Saved entries:

* * *

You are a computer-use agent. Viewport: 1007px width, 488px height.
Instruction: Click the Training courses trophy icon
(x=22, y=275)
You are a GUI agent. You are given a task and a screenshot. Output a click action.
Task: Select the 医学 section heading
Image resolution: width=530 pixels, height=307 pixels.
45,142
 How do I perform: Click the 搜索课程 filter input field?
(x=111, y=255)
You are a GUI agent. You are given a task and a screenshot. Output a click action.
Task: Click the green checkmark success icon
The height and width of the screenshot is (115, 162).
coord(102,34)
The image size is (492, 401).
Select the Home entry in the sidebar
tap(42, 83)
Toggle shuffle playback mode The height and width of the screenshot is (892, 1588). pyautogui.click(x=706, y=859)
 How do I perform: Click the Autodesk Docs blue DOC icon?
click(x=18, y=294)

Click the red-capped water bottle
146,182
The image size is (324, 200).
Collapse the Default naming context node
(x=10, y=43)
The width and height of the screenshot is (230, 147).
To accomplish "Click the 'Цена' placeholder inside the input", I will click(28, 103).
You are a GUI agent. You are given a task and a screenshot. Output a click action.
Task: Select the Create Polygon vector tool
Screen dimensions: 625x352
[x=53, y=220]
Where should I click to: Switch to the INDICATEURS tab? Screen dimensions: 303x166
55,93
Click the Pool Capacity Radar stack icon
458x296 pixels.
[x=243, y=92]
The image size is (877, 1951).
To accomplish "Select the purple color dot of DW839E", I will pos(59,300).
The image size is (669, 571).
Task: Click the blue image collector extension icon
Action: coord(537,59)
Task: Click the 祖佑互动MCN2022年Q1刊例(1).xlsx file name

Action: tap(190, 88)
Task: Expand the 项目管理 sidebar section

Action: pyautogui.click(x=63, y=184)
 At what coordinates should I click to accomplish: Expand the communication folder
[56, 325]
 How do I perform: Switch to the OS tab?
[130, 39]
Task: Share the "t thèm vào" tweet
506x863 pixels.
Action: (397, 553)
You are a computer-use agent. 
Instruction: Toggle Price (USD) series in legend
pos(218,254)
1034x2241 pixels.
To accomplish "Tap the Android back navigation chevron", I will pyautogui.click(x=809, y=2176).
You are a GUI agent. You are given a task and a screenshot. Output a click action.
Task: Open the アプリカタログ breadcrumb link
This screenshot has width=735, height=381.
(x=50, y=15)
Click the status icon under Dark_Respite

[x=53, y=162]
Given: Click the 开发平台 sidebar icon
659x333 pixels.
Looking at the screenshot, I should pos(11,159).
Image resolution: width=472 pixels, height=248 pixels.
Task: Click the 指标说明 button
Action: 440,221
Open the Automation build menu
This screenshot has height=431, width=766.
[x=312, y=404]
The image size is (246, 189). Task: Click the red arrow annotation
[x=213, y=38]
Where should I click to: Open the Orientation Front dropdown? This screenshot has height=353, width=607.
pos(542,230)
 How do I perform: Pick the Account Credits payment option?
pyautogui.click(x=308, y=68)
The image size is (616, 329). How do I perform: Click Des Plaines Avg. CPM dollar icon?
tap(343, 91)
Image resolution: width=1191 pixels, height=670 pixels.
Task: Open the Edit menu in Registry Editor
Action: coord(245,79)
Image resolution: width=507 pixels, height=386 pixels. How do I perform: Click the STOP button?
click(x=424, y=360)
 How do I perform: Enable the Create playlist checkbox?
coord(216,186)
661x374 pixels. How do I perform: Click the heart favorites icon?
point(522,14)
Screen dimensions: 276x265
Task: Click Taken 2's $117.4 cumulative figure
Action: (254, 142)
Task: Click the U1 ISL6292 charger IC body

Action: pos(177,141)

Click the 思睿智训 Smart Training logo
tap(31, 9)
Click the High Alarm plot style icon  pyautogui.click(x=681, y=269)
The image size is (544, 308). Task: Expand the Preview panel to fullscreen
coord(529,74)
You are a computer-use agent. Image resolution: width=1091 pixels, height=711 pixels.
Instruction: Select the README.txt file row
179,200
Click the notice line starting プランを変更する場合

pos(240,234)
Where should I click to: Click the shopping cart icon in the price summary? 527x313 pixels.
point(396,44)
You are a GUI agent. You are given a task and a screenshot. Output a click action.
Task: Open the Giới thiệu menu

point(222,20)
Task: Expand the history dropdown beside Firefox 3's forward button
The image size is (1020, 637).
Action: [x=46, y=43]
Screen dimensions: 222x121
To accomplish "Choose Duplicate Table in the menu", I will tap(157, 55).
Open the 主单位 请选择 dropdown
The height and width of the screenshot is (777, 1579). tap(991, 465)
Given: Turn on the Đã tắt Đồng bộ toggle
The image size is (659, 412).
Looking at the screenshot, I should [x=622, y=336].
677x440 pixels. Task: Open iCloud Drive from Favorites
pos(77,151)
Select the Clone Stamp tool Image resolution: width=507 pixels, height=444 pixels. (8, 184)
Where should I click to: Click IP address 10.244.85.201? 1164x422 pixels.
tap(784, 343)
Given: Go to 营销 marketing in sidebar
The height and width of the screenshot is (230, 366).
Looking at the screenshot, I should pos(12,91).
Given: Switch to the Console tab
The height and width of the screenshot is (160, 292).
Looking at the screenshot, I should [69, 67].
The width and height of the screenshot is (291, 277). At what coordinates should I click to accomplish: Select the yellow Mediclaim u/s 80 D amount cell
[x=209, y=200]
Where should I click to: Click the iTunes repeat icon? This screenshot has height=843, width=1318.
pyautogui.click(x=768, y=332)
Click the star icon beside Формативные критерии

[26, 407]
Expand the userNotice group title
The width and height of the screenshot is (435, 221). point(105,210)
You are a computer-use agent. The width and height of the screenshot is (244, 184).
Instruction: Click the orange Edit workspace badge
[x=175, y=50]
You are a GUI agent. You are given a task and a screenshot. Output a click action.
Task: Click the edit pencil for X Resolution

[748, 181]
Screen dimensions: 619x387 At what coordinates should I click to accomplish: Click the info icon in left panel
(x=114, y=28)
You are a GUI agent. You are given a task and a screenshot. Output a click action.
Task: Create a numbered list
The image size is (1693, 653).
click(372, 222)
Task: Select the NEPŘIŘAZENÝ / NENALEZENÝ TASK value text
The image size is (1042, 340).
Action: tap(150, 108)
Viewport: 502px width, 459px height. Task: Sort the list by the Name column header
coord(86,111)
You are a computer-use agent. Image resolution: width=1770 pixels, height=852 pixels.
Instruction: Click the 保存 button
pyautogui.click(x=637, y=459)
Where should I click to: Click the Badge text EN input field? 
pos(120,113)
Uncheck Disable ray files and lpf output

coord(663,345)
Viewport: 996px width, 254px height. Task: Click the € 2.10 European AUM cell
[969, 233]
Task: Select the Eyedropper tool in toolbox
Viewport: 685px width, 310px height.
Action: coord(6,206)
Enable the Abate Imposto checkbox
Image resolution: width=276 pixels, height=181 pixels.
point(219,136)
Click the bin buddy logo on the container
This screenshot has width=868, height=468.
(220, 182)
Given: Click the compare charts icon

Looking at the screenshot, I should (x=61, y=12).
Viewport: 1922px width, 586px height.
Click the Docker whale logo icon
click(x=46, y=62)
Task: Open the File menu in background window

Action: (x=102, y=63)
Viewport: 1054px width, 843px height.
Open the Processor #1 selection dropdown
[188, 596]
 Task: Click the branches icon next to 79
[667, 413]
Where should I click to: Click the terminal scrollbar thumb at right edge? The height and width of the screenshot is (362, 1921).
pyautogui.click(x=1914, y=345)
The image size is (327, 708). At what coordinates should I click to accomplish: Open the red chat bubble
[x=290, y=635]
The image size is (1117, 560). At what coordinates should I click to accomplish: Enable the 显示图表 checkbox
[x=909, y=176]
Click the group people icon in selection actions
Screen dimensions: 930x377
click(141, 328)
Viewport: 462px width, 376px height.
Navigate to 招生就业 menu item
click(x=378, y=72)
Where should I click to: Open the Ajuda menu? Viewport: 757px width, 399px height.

* * *

Search the entries for the word "tool", then gather every line that has it.

**SOLUTION TO THIS EXERCISE**.
Task: Select the Create Polygon vector tool
Select the Clone Stamp tool Image resolution: width=507 pixels, height=444 pixels. (8, 184)
Task: Select the Eyedropper tool in toolbox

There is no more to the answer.